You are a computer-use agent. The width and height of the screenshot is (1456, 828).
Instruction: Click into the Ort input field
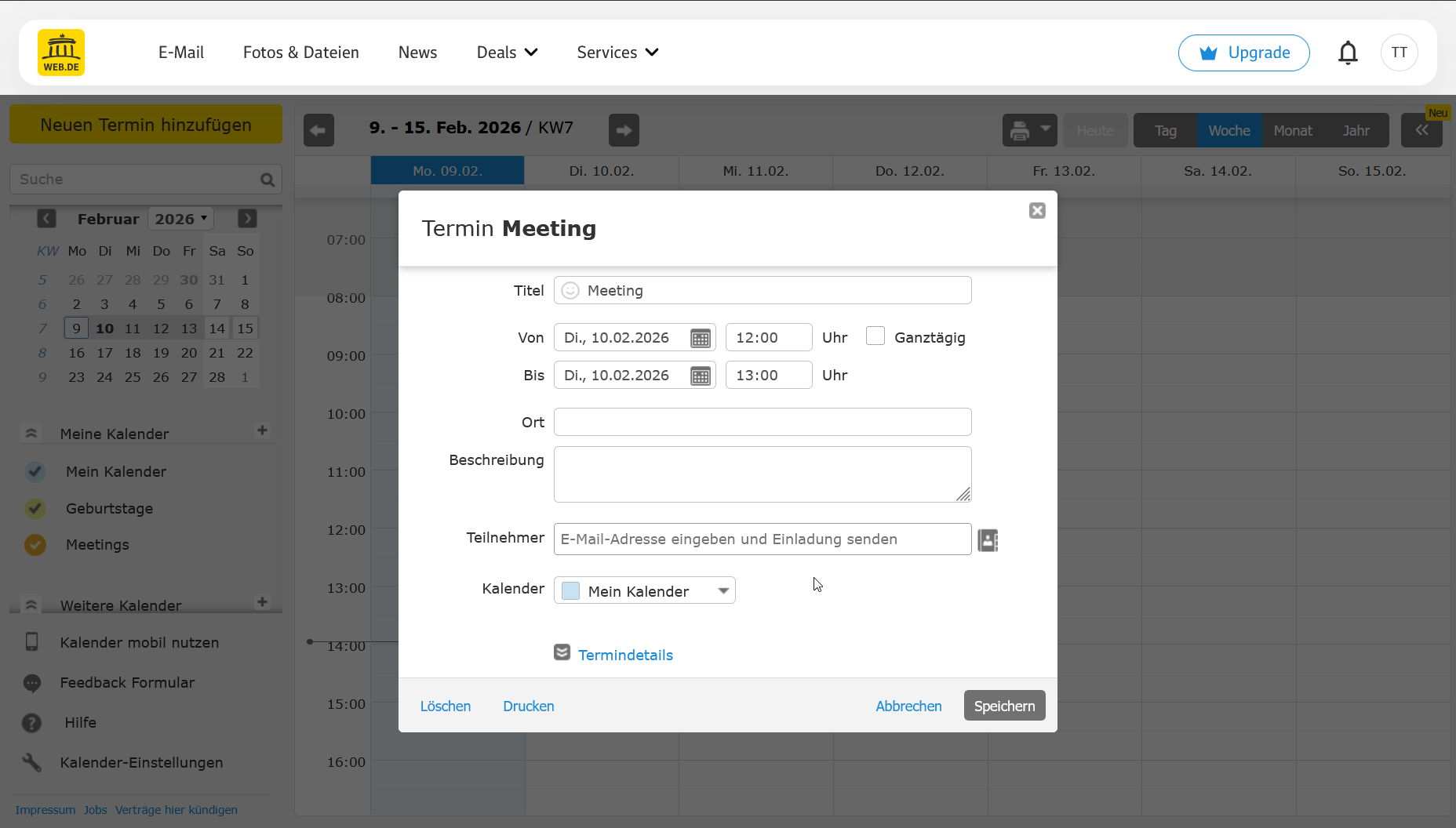click(762, 422)

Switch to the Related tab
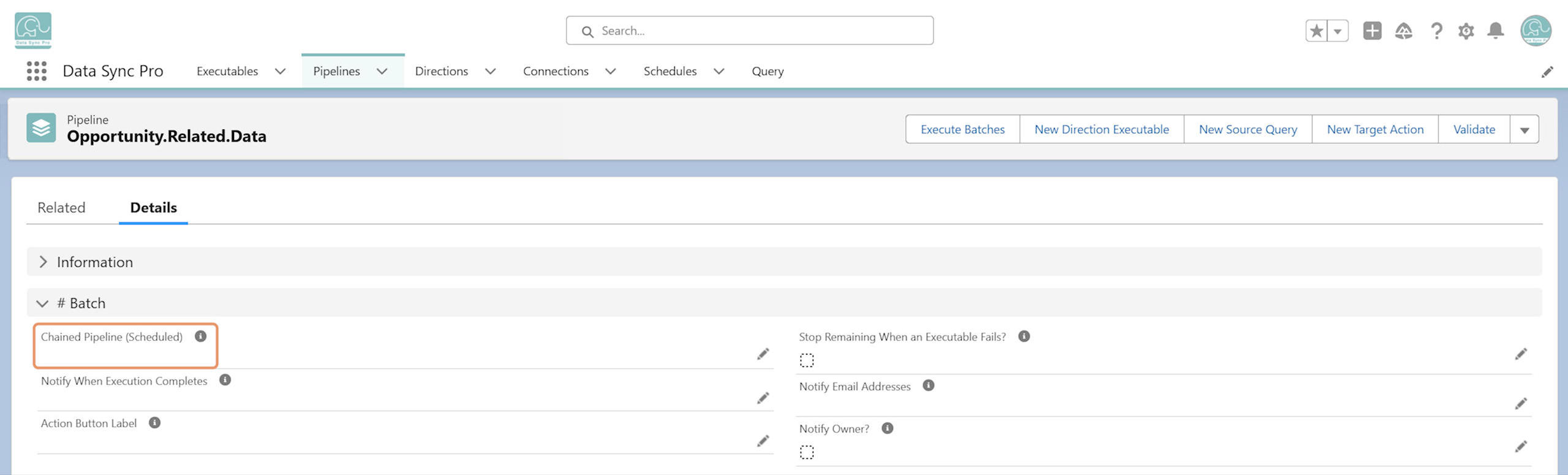tap(61, 208)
________________
Problem requirements >>
Beginning with the line that contains "Instruction: Click into the Ort input field" and ending with the last line of the data, restate each line word for word. Exclude the pictures.

Answer box >>
Instruction: Click into the Ort input field
click(762, 422)

Switch to the Related tab
tap(61, 208)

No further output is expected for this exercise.